Anyway, Lord’s has shibboleths the way some houses have mice, and it is well to learn them. I’ve been an MCC member for 20 years so know the drill. In my early days they did not know that there were such things as black jeans; they are wise to that now, and I was once frogmarched out of the ground for trying to enter the Pavilion for a backgammon tournament while wearing them.

So, on the evening of the Wisden dinner I arrive early, and have a little stroll around the place having a quiet cigarette. I see another guest arriving. He is in black tie. “Oh dear,” I think to myself. “Someone has rather overdressed for the occasion.” I am wearing a cream jacket, trousers that are almost the same colour, and my MCC tie, a striking design in red and yellow unofficially called “bacon and egg”.

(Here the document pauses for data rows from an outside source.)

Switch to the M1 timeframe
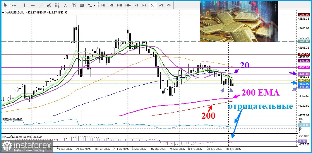 [x=103, y=5]

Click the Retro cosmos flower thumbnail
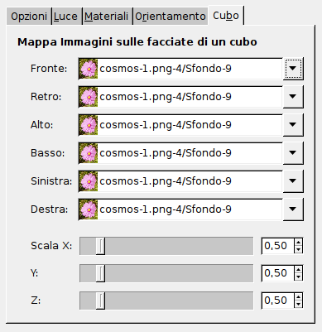[89, 97]
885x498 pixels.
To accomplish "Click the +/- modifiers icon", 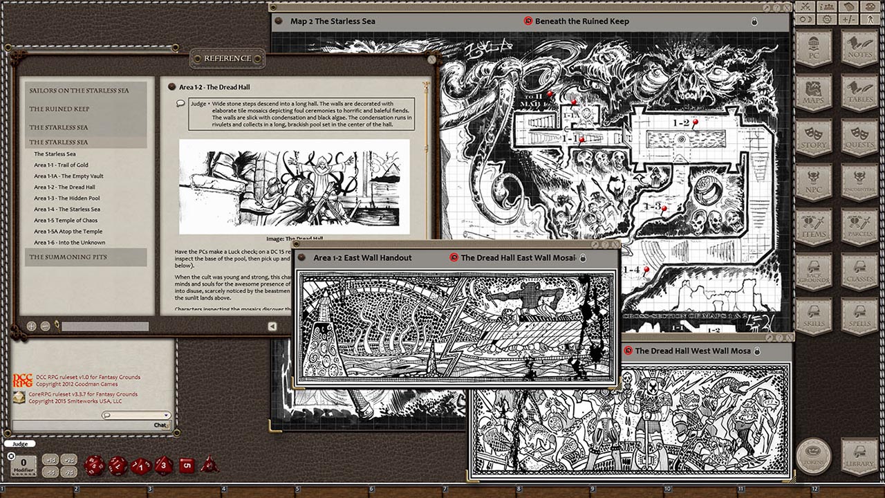I will (x=848, y=19).
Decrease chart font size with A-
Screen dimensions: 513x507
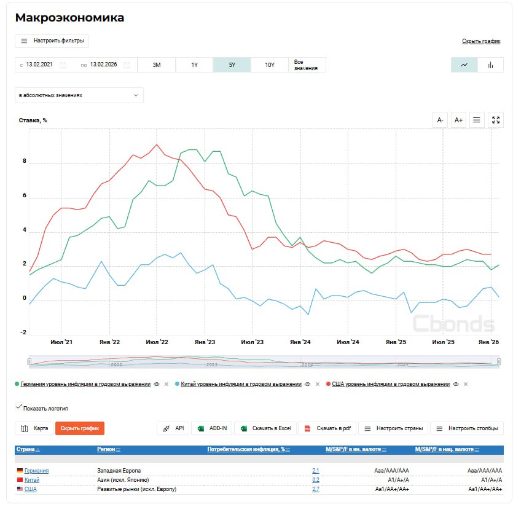441,120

Other guests began to arrive. They, too, were in black tie. “Is everyone overdressing for this dinner?” I asked myself.

The truth eventually dawned on me when the other 199 guests arrived, at least 80 per cent of them male, and the women in superb and stylish dresses, mostly dark hued. I was standing out like a drag queen in a monastery. My only comfort was my tie: for I doubt I could have been thrown out for wearing it at Lord’s itself.

It was all rather awkward. Like many people who fancy themselves as non-conformists, I sometimes find conforming in social situations to be amusing, and on the few occasions I have been to black tie gigs I have looked on those who flout the rules as attention-seekers. On this occasion the last thing I wanted to do was draw attention to myself. And when you’re on a budget of £10 a day, and have blown £20 of that on a train ticket, the other last thing you want to do is miss out on a free dinner.

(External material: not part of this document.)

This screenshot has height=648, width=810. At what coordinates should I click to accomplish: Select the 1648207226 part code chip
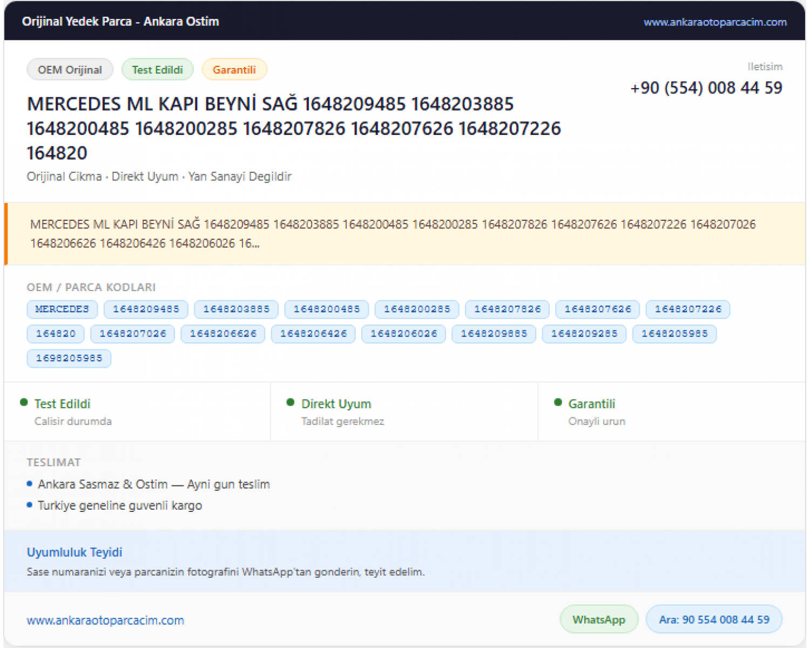pyautogui.click(x=688, y=309)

In the end, of course, there was no problem. The caterers gave me enough wine to cover up my embarrassment, and no one was rude enough to raise an eyebrow; it occurred to me that if I’d been wearing black trousers, I would have been mistaken for a steward. I’d have had fun with that. But I got to meet Mike Brearley, and my only regret is my father is not around for me to have told him about the evening. He’d have liked that.

[See also: Exclusive: Should class snobbery be banned under the Equality Act?]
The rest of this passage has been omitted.